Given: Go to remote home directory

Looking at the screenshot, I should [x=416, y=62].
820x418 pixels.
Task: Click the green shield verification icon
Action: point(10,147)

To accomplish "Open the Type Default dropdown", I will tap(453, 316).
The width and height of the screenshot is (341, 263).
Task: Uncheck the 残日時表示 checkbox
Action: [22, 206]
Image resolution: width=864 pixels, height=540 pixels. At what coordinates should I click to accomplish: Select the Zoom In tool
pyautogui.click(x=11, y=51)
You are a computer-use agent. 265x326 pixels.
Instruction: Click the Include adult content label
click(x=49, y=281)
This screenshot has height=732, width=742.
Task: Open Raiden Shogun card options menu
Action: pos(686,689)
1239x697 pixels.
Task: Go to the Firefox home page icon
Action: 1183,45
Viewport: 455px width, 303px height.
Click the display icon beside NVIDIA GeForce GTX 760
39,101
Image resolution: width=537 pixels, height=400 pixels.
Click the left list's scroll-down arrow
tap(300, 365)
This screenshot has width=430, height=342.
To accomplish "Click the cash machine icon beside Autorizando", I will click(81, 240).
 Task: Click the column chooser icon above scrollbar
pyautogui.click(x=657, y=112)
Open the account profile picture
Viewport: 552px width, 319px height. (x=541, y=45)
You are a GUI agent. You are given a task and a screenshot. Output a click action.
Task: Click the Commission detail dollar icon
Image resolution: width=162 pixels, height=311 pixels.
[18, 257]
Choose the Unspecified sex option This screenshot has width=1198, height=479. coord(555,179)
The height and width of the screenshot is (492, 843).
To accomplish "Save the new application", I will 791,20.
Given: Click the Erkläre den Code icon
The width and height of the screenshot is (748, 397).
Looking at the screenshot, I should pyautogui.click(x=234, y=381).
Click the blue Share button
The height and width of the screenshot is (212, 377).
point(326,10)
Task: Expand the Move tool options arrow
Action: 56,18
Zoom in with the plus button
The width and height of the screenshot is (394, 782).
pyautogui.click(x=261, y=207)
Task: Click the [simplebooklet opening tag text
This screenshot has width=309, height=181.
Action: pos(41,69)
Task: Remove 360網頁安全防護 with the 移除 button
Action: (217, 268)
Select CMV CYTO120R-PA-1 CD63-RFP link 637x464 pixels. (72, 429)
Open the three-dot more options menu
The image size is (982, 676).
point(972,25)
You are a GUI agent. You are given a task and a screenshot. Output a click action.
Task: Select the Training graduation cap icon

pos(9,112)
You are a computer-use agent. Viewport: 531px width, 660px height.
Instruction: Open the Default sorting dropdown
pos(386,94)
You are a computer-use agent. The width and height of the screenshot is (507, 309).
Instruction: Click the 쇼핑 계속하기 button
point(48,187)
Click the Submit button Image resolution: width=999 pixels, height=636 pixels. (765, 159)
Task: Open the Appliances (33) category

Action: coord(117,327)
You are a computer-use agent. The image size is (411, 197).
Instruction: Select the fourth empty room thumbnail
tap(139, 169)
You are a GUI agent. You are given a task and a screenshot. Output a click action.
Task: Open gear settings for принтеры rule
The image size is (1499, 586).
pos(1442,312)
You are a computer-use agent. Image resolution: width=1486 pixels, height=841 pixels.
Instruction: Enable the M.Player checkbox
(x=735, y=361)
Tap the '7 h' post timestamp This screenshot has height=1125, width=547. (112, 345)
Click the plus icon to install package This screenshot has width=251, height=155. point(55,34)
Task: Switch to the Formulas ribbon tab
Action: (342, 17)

_TASK REQUIREMENTS_
Show every line of the listing containing the string "computer" by copying it.

_OUTPUT FOR THIS EXERCISE_
You are a computer-use agent. 265x326 pixels.
You are a computer-use agent. Viewport: 531px width, 660px height.
You are a computer-use agent. The width and height of the screenshot is (507, 309).
You are a computer-use agent. The image size is (411, 197).
You are a computer-use agent. Image resolution: width=1486 pixels, height=841 pixels.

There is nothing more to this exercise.